一方、逆境を跳ね返す「小さな協同」「助け合い」の芽(動き)が全国各地に発生しており、拡大することが期待される。もともと協同組合は、人的結合体としての相互扶助(助け合い)を「理念」として持っており、力を合わせて「地域社会に根ざした組織としての社会的役割を誠実に果たすこと」が求められている。お金中心の価値観、一部の勝ち組と多くの負け組を生み出す仕組み等から方向転換し「人に優しい社会づくり」につながる取組みの中心に協同組合が存在することが求められる。
協同組合セクターの活躍が緊要に
内橋克人氏が『共生の大地』で書いた「共生セクター」(資本主義社会・市場社会の競争原理とは異なる、「協同」「連帯」「参加」という共生の原理で動く組織や社会)としての協同組合の役割が大変重要な時代になったと言える。また、同氏は同書においてF(食料)E(エネルギー)C(ケア・介護)の地域自給自足圏構想を提唱したが、今まさに日本は、F(食料)E(エネルギー)C(ケア・介護)とも不安な国となり、その再構築と協同組合セクターの活躍が緊要である。
理念の先に事業がある
また、100年以上存続している組織(企業)について、「ビジョナリーカンパニー」という概念があり、「ビジョナリー」とは「明確なビジョンを持った」、「ビジョナリーカンパニー」とは、「明確な理念を持ち、理念中心の経営を行うことで、継続的に成長している企業」と定義づけられている。
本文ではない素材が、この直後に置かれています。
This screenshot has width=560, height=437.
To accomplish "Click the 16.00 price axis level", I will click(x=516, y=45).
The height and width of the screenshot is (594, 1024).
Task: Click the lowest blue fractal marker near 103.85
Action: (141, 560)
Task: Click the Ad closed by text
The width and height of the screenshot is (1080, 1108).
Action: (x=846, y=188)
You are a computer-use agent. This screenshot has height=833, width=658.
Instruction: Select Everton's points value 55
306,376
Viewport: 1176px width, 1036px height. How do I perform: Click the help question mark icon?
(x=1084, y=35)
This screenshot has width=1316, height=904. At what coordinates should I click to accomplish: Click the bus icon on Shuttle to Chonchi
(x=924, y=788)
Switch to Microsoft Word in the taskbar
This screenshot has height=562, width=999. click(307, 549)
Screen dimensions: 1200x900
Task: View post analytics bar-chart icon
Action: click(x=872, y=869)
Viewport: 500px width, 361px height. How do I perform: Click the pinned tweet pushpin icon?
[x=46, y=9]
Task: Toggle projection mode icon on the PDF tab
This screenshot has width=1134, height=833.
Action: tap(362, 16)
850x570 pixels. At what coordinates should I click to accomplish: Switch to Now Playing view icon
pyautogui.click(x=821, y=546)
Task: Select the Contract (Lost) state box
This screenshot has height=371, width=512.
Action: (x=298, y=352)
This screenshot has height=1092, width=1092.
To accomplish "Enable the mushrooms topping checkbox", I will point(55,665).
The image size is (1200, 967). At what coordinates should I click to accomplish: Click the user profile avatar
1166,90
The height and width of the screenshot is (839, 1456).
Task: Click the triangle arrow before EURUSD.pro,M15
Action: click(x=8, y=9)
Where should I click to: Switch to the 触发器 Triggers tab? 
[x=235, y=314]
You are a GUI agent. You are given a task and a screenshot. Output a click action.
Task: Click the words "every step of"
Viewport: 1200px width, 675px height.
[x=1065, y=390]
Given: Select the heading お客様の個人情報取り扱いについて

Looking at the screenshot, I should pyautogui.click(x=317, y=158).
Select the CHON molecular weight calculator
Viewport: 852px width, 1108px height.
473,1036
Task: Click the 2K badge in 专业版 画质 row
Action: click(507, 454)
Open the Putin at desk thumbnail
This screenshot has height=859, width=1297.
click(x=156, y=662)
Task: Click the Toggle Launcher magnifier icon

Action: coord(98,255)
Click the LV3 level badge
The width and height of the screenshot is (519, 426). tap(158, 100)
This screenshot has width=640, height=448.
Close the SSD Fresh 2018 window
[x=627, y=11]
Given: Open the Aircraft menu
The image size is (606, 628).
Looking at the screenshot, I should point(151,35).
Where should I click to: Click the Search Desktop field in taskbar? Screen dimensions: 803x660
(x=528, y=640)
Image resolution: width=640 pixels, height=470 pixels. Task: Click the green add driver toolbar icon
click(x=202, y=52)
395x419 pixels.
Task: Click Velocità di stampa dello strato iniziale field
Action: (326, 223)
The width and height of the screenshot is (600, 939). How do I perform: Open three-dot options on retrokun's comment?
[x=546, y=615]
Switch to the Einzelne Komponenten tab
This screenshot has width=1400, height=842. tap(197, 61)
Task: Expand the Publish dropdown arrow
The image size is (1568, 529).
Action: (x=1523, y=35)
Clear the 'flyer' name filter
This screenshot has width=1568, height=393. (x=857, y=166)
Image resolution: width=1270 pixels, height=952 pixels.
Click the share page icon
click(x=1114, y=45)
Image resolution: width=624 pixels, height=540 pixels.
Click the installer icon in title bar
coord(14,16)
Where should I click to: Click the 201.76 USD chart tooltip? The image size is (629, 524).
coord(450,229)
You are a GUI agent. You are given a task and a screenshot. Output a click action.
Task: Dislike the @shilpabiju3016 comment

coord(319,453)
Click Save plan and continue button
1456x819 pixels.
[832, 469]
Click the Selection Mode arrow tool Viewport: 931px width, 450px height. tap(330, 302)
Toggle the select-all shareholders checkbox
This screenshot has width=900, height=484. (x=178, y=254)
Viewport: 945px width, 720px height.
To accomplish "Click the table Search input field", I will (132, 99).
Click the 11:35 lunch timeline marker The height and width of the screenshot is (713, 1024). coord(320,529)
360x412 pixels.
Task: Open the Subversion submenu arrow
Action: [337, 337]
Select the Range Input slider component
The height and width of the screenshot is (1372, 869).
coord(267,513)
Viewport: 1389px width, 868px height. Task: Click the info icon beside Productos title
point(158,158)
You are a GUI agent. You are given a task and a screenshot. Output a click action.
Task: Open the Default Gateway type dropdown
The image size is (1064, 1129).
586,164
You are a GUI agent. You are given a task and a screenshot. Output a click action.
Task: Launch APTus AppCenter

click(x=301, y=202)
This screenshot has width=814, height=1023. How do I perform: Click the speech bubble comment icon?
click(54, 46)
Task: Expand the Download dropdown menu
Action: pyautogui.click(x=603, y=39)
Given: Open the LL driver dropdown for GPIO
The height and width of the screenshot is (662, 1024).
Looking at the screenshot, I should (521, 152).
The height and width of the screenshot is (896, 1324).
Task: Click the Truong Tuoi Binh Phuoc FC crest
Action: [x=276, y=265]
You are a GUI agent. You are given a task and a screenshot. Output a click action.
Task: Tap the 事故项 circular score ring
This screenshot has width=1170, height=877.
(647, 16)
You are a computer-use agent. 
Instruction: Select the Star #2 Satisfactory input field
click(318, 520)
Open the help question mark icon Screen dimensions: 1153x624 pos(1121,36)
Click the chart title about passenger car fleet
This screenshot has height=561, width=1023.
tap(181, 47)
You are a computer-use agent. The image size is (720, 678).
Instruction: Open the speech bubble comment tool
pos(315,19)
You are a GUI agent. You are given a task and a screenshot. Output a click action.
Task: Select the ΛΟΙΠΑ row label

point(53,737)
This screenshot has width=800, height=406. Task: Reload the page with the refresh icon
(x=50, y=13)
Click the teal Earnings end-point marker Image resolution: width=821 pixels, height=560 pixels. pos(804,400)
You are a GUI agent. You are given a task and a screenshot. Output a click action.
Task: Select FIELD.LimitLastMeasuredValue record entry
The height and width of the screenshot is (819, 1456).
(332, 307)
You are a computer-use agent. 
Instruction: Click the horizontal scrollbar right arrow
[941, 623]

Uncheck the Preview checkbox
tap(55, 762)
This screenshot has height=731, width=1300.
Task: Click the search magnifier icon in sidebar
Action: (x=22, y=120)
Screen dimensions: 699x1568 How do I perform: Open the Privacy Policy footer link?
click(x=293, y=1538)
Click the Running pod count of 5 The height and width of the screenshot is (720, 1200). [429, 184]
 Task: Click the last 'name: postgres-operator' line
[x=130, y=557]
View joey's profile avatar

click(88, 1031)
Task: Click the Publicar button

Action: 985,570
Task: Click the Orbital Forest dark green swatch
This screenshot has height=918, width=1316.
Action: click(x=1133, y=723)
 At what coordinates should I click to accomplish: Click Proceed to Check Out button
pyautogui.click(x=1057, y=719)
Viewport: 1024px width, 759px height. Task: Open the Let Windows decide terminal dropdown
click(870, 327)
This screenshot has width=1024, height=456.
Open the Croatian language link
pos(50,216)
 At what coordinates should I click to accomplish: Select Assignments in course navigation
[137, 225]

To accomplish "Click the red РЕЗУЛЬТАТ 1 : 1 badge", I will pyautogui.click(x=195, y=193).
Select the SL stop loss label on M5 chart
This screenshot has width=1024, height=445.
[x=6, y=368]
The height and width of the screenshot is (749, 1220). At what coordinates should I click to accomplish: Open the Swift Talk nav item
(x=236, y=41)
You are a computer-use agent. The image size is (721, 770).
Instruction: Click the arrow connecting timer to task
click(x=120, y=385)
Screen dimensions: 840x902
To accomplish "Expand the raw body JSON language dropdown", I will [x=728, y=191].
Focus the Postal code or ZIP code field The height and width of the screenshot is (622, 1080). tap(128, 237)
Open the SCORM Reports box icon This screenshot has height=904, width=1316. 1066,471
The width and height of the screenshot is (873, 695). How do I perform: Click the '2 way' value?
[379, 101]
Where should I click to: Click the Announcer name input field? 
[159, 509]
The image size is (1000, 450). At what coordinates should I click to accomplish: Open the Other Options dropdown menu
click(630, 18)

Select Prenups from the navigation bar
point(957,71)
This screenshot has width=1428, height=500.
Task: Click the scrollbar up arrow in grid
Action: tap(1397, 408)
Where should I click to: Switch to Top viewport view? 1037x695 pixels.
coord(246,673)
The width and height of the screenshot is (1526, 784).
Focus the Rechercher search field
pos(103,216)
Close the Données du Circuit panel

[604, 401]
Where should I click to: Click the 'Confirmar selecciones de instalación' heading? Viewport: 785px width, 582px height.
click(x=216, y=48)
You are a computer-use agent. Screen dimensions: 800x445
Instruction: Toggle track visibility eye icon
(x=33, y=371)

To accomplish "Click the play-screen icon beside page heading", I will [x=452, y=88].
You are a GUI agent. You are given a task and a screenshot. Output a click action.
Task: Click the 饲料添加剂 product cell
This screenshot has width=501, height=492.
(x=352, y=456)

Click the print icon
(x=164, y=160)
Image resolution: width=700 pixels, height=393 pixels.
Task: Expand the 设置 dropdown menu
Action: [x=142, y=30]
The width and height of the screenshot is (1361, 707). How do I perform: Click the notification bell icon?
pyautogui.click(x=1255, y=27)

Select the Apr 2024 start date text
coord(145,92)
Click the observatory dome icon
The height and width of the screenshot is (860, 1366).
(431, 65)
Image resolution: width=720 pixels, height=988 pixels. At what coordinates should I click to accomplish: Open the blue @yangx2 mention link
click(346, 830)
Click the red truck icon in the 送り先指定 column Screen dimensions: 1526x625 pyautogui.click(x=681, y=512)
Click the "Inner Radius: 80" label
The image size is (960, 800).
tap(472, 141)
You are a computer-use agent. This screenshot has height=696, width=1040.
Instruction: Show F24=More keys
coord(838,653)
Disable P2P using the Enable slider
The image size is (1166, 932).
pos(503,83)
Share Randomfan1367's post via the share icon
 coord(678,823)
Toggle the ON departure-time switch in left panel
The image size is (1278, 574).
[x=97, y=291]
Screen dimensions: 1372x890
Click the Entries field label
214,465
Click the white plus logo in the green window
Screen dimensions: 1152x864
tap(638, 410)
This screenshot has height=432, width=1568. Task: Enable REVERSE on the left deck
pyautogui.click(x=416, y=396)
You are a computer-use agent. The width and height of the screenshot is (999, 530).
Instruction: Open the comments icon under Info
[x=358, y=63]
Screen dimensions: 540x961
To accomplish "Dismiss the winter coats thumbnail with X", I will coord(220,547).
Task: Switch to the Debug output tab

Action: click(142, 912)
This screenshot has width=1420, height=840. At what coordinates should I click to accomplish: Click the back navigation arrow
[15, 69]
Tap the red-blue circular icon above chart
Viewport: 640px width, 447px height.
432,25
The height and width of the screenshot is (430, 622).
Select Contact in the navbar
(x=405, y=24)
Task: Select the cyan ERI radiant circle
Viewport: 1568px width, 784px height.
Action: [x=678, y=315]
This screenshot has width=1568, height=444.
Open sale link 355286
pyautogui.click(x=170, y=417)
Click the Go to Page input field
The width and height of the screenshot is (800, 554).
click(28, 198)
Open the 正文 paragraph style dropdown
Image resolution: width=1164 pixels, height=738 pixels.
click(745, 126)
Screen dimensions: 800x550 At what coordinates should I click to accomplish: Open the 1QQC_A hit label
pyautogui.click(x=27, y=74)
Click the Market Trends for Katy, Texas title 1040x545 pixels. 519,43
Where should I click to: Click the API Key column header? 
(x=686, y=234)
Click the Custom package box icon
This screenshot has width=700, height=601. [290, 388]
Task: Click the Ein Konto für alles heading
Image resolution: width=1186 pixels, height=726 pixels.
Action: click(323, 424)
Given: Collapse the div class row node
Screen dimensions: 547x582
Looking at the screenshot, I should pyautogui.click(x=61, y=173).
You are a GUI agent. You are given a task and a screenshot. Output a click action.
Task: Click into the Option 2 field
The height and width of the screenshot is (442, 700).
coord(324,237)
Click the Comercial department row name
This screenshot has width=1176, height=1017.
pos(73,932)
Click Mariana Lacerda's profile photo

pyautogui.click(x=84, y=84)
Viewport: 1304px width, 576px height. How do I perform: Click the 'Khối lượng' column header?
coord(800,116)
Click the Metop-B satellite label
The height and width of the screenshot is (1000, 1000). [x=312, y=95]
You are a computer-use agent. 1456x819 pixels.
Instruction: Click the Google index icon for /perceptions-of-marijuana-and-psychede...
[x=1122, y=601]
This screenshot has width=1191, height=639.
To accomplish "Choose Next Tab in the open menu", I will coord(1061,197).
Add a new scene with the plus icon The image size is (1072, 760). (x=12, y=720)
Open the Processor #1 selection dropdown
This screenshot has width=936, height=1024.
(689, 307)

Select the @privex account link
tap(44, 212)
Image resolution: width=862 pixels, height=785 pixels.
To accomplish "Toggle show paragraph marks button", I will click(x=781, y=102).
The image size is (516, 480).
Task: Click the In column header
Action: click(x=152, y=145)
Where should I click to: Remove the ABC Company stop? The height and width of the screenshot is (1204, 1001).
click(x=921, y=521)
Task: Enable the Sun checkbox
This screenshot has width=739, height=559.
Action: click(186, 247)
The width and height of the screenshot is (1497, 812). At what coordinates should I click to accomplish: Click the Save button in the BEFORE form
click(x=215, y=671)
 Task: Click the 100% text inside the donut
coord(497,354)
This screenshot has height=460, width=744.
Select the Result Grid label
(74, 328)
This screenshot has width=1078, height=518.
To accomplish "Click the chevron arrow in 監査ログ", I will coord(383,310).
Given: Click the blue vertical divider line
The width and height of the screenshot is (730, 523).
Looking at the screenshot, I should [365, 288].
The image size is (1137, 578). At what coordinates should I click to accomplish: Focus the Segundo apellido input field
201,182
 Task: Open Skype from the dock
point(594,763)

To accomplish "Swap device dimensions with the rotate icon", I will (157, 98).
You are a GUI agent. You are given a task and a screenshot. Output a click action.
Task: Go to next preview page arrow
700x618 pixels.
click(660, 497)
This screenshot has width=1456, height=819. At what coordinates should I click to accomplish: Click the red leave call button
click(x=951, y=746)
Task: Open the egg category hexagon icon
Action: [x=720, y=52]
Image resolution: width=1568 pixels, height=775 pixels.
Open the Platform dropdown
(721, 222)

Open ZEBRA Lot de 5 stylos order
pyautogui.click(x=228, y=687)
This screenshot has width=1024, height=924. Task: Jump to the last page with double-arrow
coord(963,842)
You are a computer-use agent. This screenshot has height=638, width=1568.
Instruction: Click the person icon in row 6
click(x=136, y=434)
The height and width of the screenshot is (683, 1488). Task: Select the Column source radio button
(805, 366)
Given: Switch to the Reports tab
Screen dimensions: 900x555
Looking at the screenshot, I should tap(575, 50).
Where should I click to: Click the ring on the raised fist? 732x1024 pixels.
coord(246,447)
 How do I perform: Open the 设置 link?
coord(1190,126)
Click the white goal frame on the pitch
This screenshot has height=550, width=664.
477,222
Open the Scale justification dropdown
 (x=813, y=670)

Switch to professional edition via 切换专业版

「理念浸透」と「業績拡大」とは対立する、また「理念」と「事業」は別のものと考える人がいるが、「理念を事業拡大の道しるべとし、理念中心の事業を具体化し実践すること」が協同組合の継続的成長に求められているのではないだろうか。
協同組合が本当に求められる時代が来た
今こそ、我々協同組合の理念を学び合い確認し、その具体化をとおして個人・家族はもちろん「地域に対する社会的貢献」に努め、「人に優しい社会づくり」の重要な一員となることが必要である。「協同組合が本当に求められる時代が来た」との声が拡大していることを強く感じる今日である。